Sus palabras provocaron casi tanta sorpresa como el anuncio de Mat. El capitán general Galgan parecía como si prefiriera tragarse sus botas antes que tenerlo a él al mando. Min se encontró conducida por un grupo de sirvientes y soldados, y emitió una especie de gruñido de irritación.

Tuon acercó su montura al caballo de Mat.

—Me han contado —dijo en voz baja— que hace unos minutos, en la batalla, no sólo has reclamado una marath’damane para ti, sino que también has elevado a uno de nuestros oficiales a la Sangre baja.

—¿En serio? —preguntó Mat, pasmado—. No recuerdo haber hecho eso.

—Tiraste una de tus uñas a sus pies.

—Oh. Eso... Vale, puede que lo hiciera. Por casualidad. Y lo de la «encauzadora»... Maldita sea, Tuon. No era mi intención que ella... Supongo. Bueno, que puedes quedarte con ella.

—No, está bien que tengas una para ti —dijo Tuon—. No puedes entrenarla, por supuesto, pero hay muchas sul’dam que estarán deseosas de tener esa oportunidad. No es frecuente que un hombre capture personalmente a una damane en el campo de batalla. Es muy, muy poco frecuente. Aunque yo estoy enterada de tu particular ventaja, otros la desconocen. Esto aumentará muchísimo tu reputación.

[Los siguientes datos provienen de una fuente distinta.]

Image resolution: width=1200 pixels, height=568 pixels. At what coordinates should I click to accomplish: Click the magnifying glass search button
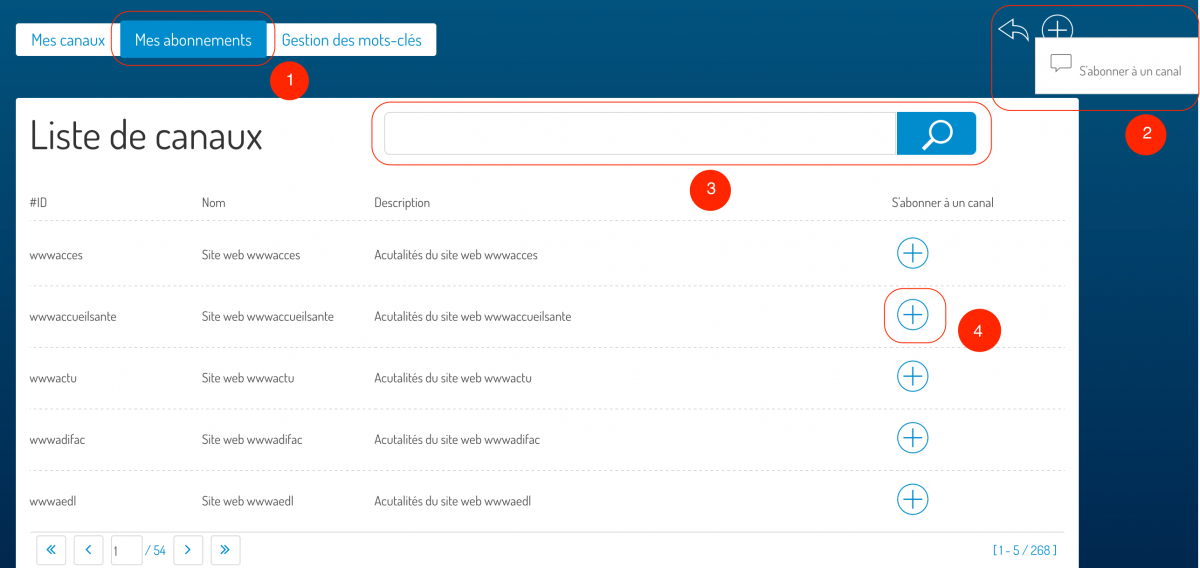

Mat se encogió de hombros. ¿Qué otra cosa podía hacer? Tal vez, si la damane le pertenecía, podría dejarla libre o algo por el estilo.

—Haré que se traslade al oficial al que has ascendido para que sea tu servidor personal —dijo Tuon—. Tiene un buen historial, quizá demasiado bueno. Se lo asignó a ese servicio en el vado porque se lo consideraba... una parte potencial de una facción que habría hecho movimientos contra nosotros. Ahora no deja de dedicarte alabanzas. Ignoro qué hiciste para que cambiara de opinión. Parece que posees una habilidad especial en ese campo.

—Esperemos que tenga también esa habilidad especial para convertir en victoria una derrota —rezongó Mat—. Esto va muy mal, Tuon.

—Nadie más lo cree. —Ella lo dijo con cuidado, en realidad sin discutir con él. Exponiendo un hecho.

—Tengo razón, de todas formas. Ojalá no la tuviera, pero la tengo. La tengo, maldita sea.

—Si no es así, perderé influencia.

—No la perderás —afirmó Mat, que encabezó la marcha de vuelta al campamento seanchan, unas cuantas millas al norte, a paso vivo—. Tal vez te lleve a una mala decisión de vez en cuando; pero, al final, ten la seguridad de que apostar por mí siempre es seguro.